Thursday , November 23 2017

Brexit fallout drives UK firms to Nasdaq’s Nordic market

epa01513808 A view of the Nordic Exchange in Helsinki, Finland on 08 October 2008. In general, declines on the Helsinki Stock exchange halted on 07 October following a disastrous 06 October, analysts said.  EPA/MARKKU OJALA

Bloomberg

The head of European listings at Nasdaq Inc. says Britain’s decision to leave the European Union is driving more UK companies to its Nordic market.
Nasdaq Nordic now expects up to 15 percent of its initial public offerings and listings in 2018 could be made by companies outside the region. Most of the approaches it’s getting are from UK companies, but there’s also interest from firms in Ireland, Israel, Malta and Germany, according to Adam Kostyal, who’s in charge of Nasdaq’s European listings.
“London is going through a very uncertain period, and uncertainty is a listing’s worst enemy,” Kostyal said in an earlier interview.
About 10-15 percent of Nasdaq Nordic’s pipeline is filled with companies based outside Sweden, Denmark and Finland.
Kostyal says he’s now seeing enough international interest for that level to stick.
“More and more companies” that had looked to the London Stock Exchange’s AIM market for smaller, growing firms are now ready to “seek other options” after Brexit, Kostyal said. That includes Nasdaq Nordic’s First North offering for such firms, he said.
Nasdaq Stockholm and the London Stock Exchange have taken turns in topping rankings as the most active market in Europe for IPOs in recent quarters. Stockholm was the busiest European exchange in the second quarter with 34 IPOs versus London’s 24, according to PWC’s IPO Watch Europe report.
While the LSE declined to give specifics on companies weighing alternatives, it said AIM has been more active than First North Nordic if you include its Italian AIM market. It also noted that AIM has a higher average market and deal value than First North. Some 57 percent of the total equity capital raised across European growth markets in the first half of 2017 was on its AIM markets in London and Italy.
Nasdaq Nordic’s main attraction is Stockholm’s alternative marketplace, First North.
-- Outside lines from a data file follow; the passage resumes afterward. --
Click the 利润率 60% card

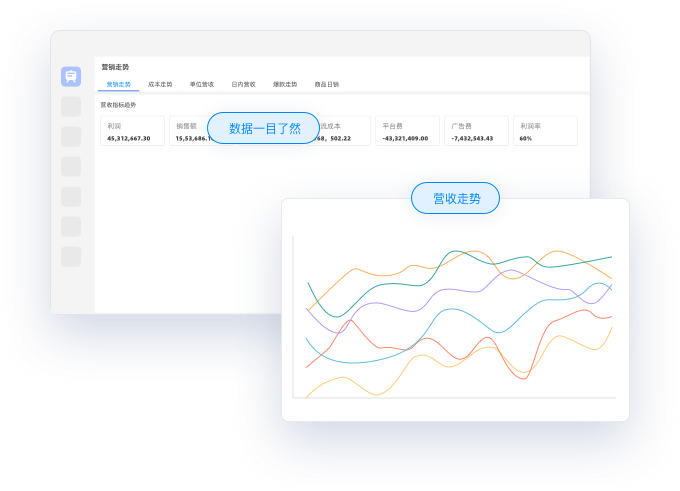(545, 131)
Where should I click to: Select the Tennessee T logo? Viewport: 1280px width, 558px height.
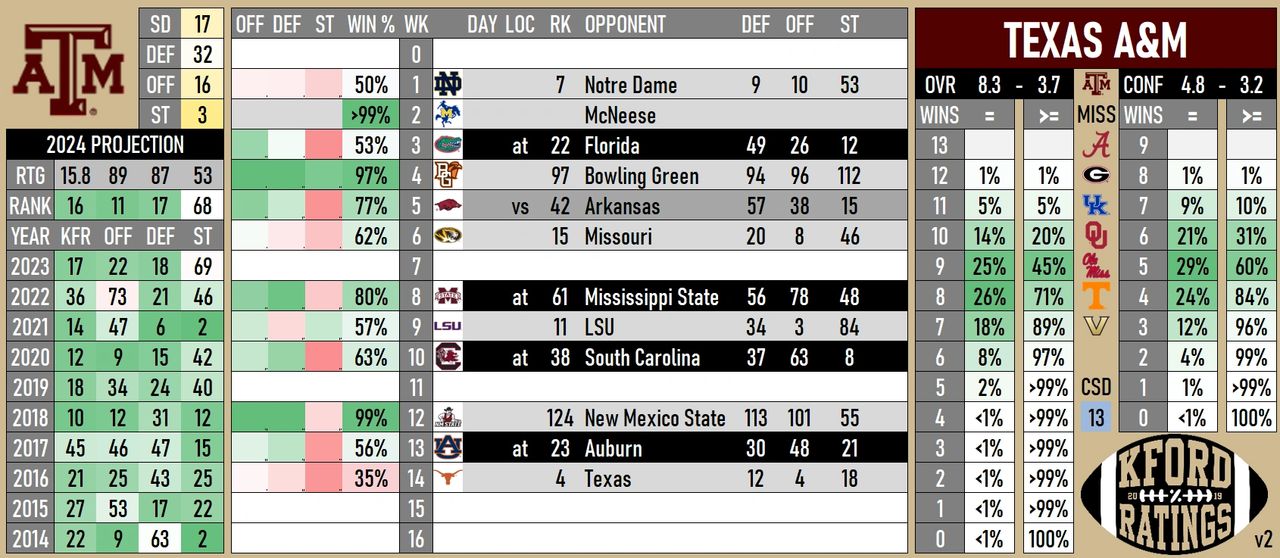coord(1096,296)
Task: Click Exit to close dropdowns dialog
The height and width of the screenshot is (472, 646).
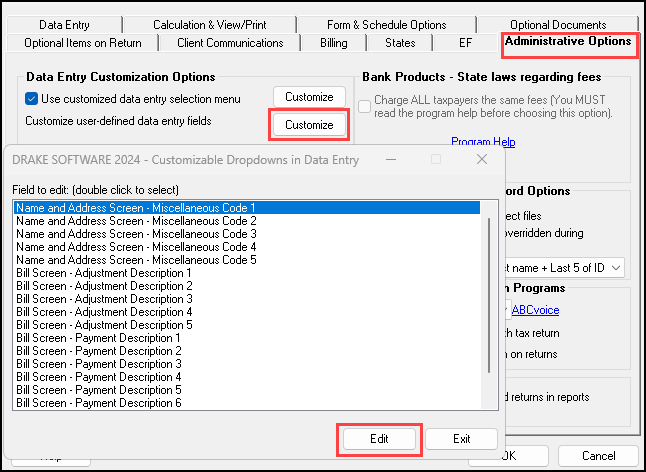Action: (461, 439)
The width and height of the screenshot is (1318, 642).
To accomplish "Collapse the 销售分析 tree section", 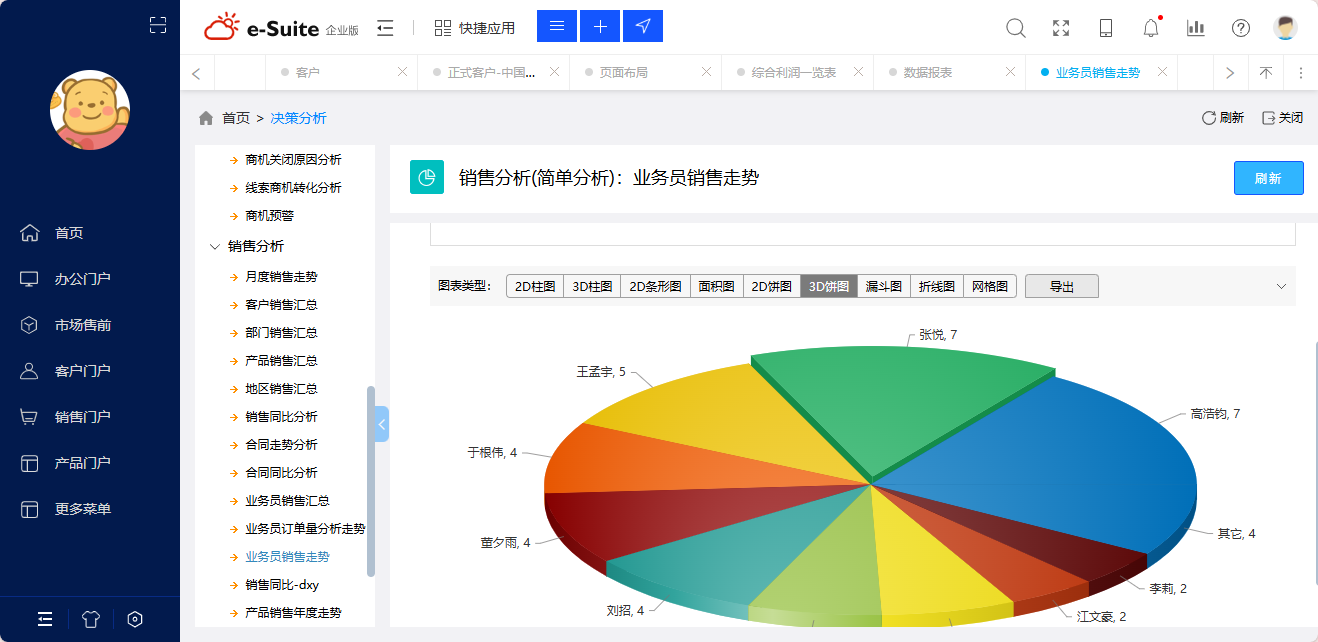I will 216,245.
It allows small companies to raise capital through an IPO without being subject to the stricter rules that apply on the main market.
What’s more, the British government’s decision last month to grant UK Growth Market status to Nasdaq First North is also helping. It was the first marketplace outside the UK and Ireland to get that status and it means British investors can get tax exemptions on investments in British companies listed on Nasdaq First North.
Taken together, all these developments mean that Nasdaq Nordic listings will in 2017 surpass last year’s level, Kostyal said. There’s “every potential” for a new record to be set, he said.